A budget-related bill that Gov. Jerry Brown signed Thursday has sparked a division within the education community as school districts push to reverse new protections for teachers.
Lawmakers passed Assembly Bill 114 in the final 45 minutes of the legislative session Tuesday night. The bill protects teachers from further layoffs in the new fiscal year.
It also requires districts to ignore the possibility they could lose $1.5 billion in classroom funding in December as well as $248 million in school bus money.
Teachers say those protections ensure stability through the school year. District officials say those requirements restrict their ability to plan for a midyear reduction. They are also frustrated by the suspension of requirements that districts show how they balance their budgets for three years.
Two groups that represent school districts put their concerns in writing, sending letters last week to Brown.
School Services of California, which advises districts on fiscal matters, called the budget unstable and said that AB 114 "adds insult to injury by gutting these critical fiscal oversight provisions."
The California School Boards Association urged the governor to clean up the bill with subsequent legislation and suggested it may consider legal action against the state for possibly underfunding Proposition 98 through a sales tax shift to counties.
Many school officials believe that underlying AB 114 was the possibility that the California Teachers Association might have challenged the state if lawmakers had not protected teachers and offered to repay schools $2.1 billion in future years.
Assembly Republican leader Connie Conway of Tulare issued a letter Thursday that agreed with CSBA's complaints.
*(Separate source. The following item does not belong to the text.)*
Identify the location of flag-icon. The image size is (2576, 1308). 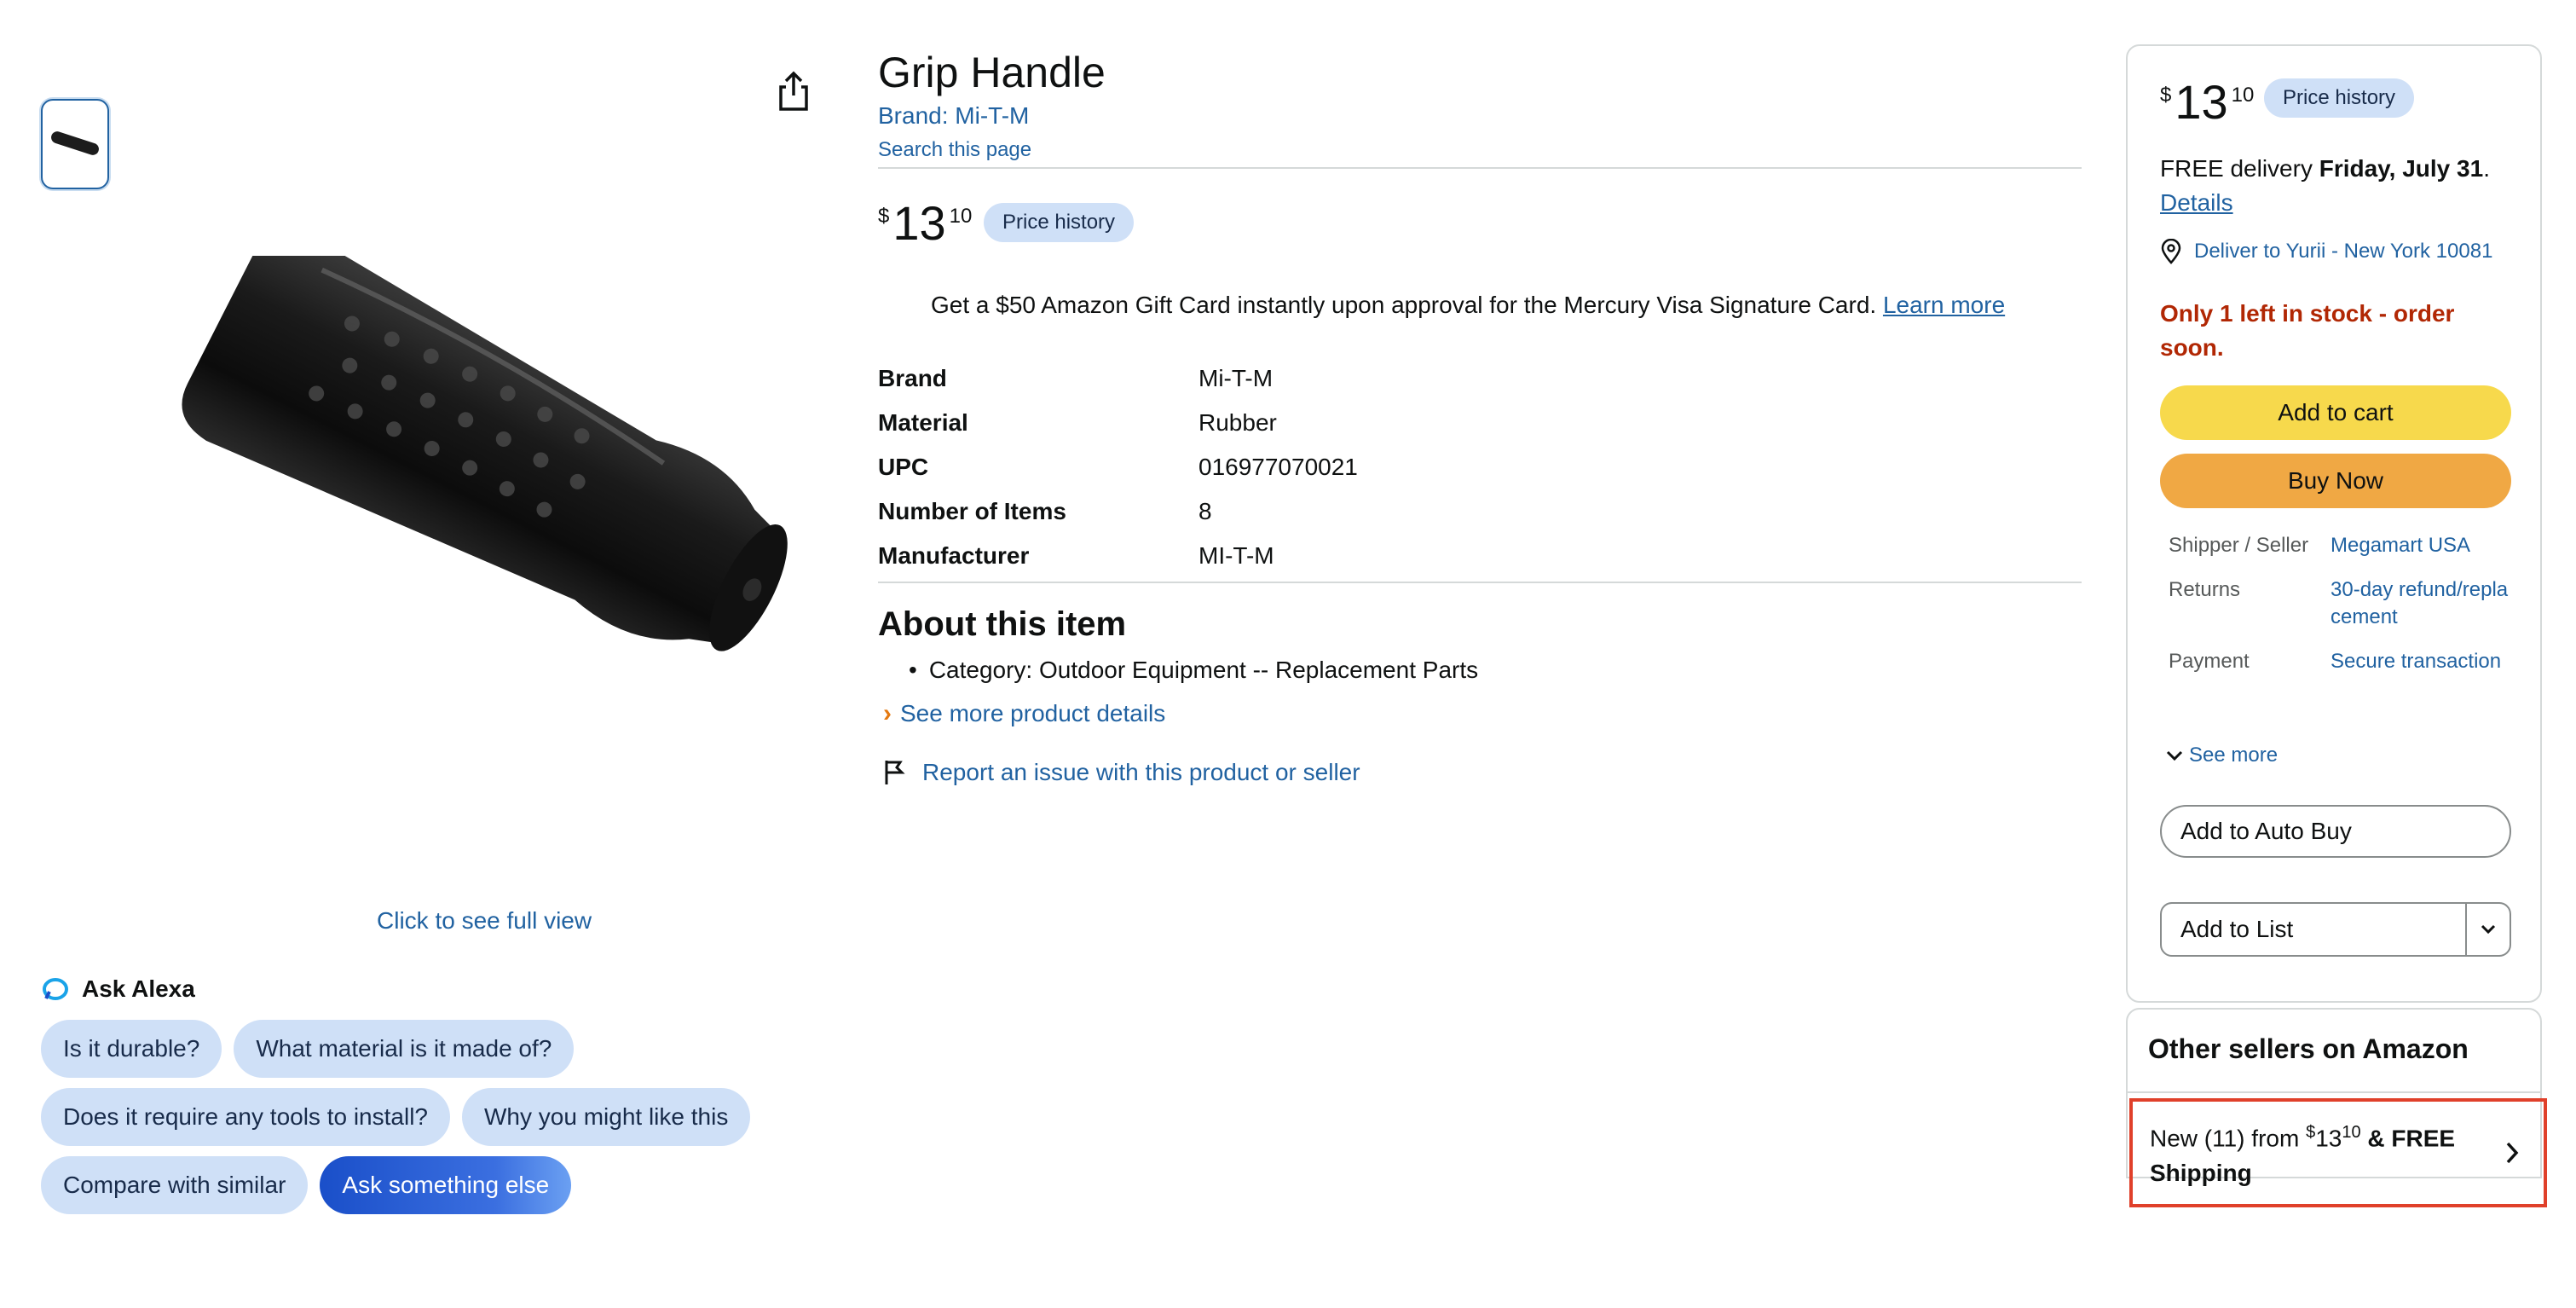
(895, 772).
She did not say whether she would propose legislation to roll back the bill, though any GOP attempt would likely fall flat since the two parties did not work together on the budget.
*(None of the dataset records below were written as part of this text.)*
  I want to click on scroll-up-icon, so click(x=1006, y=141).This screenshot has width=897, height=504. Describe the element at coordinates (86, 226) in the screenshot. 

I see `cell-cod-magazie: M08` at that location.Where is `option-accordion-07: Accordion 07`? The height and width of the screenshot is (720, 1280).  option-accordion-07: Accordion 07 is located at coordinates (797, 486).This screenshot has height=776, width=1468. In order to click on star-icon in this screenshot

Not all school fiscal representatives were angry. Veteran schools lobbyist Kevin Gordon said, "If it was what was necessary to get us a budget without cuts in (funding) to schools this year, in the entire context of what we've been through, this is language we need to live with."
Democratic leaders who crafted the budget downplayed the concerns.
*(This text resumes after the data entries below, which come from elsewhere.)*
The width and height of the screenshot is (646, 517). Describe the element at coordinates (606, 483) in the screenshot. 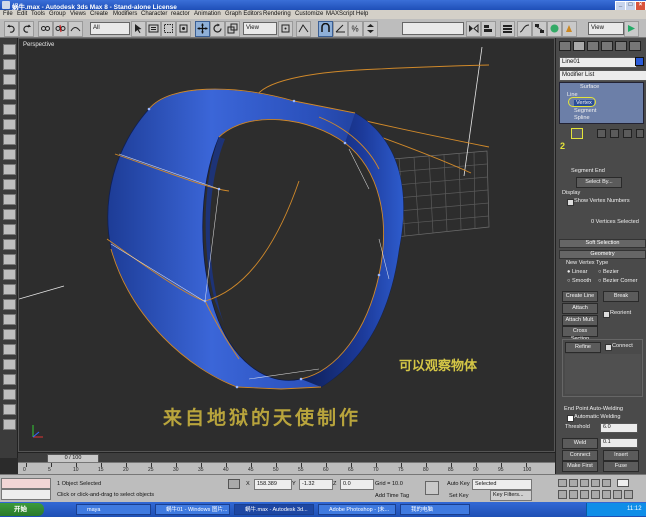

I see `go-to-end-icon` at that location. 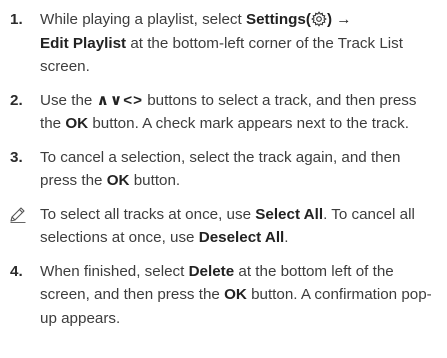 What do you see at coordinates (114, 271) in the screenshot?
I see `step-text: When finished, select` at bounding box center [114, 271].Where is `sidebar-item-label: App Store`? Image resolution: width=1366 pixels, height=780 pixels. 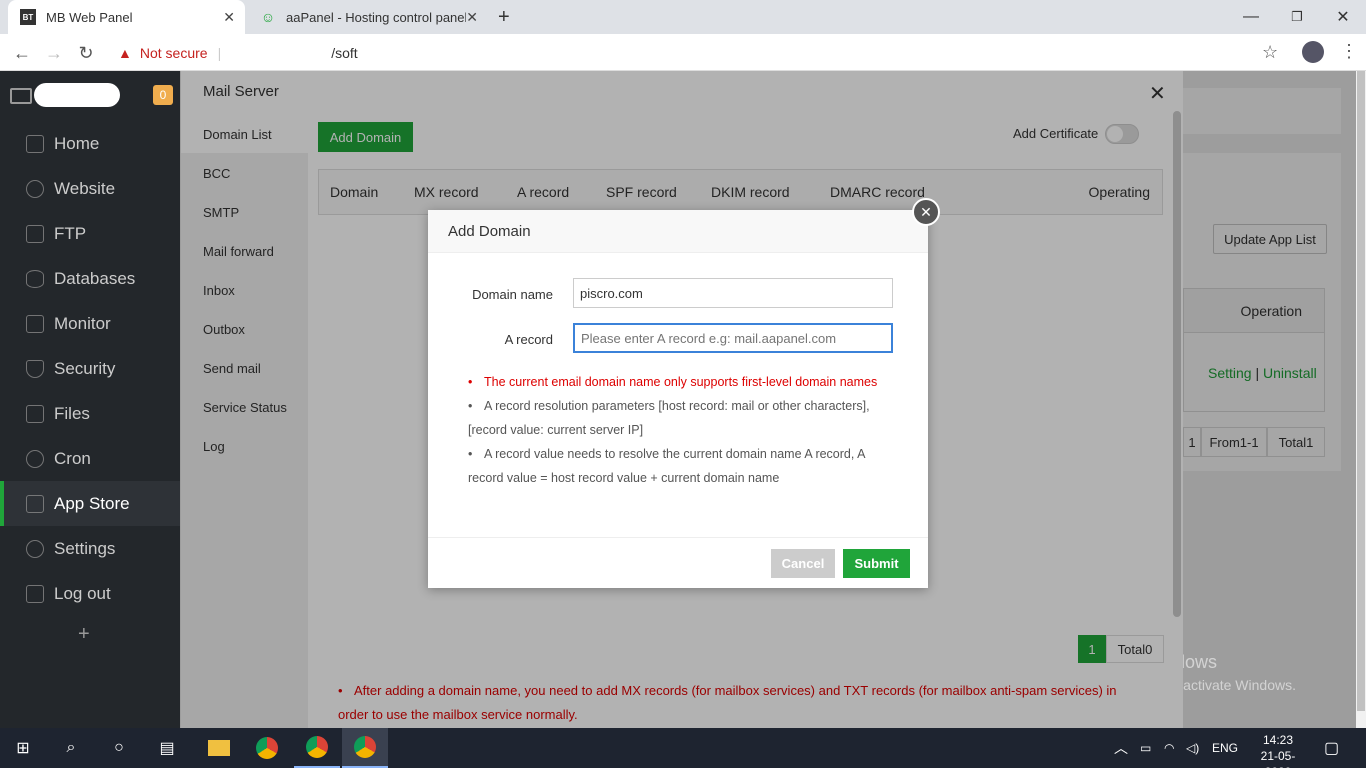 sidebar-item-label: App Store is located at coordinates (92, 503).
Brown said in his signing message that districts should "take all reasonable steps to balance their budgets and to maintain positive cash balances."
While AB 114 requires districts to assume they will get the same funding they did last fiscal year, he suggested they could still make cuts if short on funding for other reasons.
Senate President Pro Tem Darrell Steinberg, D-Sacramento, embraced the bill during a Senate floor session. "If the charge is that we went out of our way to avoid (having) more teachers lose their jobs and avoid class size increases, guilty as charged," he said.